◆ Exercise: From the entries below, output the line with "Open the delivery Details link" and each following line up to and including the line with "This screenshot has height=302, width=644.", exactly as written.

◆ Excerpted data:
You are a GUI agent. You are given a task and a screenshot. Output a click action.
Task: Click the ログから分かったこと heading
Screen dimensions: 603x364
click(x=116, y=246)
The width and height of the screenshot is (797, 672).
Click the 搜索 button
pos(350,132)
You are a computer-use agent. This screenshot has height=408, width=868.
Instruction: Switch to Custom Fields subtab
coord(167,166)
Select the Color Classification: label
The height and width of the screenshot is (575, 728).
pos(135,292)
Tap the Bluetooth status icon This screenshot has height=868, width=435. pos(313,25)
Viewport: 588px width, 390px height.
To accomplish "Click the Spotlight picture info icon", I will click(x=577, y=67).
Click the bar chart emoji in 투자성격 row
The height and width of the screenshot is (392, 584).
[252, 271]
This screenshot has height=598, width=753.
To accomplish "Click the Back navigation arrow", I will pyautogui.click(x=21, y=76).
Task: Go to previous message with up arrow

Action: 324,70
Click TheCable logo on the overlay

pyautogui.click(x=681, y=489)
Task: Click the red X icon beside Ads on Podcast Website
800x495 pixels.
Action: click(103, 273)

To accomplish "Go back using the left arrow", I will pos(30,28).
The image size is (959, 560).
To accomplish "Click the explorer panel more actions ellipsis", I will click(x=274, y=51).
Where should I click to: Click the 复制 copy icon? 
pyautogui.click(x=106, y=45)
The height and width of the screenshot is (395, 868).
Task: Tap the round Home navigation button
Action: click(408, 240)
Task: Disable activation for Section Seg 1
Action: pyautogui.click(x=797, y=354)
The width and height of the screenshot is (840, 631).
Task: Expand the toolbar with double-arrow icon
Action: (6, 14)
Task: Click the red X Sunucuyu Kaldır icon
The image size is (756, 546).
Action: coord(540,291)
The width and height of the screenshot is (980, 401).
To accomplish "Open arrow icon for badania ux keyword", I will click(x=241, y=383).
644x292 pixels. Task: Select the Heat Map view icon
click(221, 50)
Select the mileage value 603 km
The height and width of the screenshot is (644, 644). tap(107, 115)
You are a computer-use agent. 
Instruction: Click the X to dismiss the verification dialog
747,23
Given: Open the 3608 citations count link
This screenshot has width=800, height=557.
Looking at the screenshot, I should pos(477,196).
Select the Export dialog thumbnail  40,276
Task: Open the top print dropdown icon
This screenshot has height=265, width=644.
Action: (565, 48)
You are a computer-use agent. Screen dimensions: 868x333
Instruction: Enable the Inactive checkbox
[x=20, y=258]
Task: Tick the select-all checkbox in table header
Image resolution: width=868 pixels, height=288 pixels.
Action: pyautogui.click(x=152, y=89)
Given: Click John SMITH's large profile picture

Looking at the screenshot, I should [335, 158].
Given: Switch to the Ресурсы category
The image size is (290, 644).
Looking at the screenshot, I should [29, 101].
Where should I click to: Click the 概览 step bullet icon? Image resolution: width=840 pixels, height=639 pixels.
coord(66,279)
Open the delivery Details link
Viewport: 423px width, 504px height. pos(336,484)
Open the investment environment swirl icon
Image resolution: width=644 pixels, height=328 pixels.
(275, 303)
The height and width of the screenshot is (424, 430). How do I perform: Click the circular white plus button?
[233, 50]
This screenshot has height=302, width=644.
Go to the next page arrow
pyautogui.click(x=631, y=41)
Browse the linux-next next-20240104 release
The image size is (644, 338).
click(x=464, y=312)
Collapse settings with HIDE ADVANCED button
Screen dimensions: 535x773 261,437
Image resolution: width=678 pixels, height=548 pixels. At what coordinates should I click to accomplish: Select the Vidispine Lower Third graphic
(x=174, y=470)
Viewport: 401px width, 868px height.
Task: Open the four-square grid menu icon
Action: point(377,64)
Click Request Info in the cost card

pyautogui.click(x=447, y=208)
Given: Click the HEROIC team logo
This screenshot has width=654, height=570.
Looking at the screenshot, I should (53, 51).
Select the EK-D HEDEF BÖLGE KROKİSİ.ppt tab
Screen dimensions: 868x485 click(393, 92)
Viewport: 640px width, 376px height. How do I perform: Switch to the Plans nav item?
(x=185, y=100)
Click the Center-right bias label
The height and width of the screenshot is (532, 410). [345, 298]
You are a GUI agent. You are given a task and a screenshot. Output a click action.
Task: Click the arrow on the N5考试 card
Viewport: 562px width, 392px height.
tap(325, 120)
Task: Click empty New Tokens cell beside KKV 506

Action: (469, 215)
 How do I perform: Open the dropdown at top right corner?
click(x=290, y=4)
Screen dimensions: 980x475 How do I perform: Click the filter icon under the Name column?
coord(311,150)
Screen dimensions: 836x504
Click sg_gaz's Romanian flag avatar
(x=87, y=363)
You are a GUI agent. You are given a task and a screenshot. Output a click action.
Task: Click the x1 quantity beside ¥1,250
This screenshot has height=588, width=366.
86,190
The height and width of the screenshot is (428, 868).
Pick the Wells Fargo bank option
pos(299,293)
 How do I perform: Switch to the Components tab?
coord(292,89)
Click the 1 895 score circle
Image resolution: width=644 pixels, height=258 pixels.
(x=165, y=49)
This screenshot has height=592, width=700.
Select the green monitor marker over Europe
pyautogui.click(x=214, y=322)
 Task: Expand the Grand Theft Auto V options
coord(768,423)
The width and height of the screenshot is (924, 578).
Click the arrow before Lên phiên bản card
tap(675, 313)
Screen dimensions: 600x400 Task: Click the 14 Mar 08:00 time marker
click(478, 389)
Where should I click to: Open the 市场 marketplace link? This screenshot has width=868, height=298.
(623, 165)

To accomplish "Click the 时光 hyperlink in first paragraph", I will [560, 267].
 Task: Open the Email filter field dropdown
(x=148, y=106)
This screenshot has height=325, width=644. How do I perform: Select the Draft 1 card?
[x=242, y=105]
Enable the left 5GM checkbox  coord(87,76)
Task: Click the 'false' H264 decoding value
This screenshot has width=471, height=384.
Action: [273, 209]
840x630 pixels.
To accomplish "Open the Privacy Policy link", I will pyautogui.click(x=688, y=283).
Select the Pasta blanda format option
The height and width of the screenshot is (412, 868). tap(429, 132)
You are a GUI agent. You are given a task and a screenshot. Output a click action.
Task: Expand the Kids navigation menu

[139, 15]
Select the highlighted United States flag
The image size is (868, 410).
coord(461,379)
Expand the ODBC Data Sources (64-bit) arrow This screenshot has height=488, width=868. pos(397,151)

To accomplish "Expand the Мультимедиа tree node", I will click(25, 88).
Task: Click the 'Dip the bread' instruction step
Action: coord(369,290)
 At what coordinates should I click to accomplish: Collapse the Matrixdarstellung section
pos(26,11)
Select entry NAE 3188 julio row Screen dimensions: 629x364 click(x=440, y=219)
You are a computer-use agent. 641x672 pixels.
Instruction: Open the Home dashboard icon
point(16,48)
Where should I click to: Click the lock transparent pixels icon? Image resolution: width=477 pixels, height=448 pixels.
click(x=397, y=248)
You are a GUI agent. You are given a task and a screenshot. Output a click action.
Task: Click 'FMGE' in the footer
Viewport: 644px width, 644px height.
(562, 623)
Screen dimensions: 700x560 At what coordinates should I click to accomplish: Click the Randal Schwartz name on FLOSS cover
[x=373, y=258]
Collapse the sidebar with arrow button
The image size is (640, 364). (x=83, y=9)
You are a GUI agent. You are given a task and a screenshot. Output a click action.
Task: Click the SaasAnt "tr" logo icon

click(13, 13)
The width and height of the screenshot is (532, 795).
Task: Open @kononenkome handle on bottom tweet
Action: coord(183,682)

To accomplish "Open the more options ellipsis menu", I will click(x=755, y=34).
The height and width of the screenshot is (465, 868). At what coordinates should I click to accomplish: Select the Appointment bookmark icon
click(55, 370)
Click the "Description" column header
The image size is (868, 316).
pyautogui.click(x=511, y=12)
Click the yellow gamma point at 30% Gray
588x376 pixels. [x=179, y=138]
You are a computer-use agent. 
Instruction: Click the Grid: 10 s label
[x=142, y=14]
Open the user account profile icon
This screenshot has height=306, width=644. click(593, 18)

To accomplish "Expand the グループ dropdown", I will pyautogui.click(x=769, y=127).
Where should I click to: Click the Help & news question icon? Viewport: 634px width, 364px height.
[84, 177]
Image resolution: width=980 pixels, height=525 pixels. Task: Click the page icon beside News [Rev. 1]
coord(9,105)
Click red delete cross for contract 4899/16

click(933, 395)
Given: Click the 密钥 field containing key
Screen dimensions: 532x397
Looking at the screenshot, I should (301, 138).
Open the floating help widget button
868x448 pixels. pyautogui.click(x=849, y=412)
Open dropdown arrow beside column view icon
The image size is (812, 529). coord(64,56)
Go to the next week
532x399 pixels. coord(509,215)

◆ Task output:
Open the delivery Details link
Viewport: 423px width, 504px height. pos(336,484)
Open the investment environment swirl icon
Image resolution: width=644 pixels, height=328 pixels.
(275, 303)
The height and width of the screenshot is (424, 430). How do I perform: Click the circular white plus button?
[233, 50]
This screenshot has height=302, width=644.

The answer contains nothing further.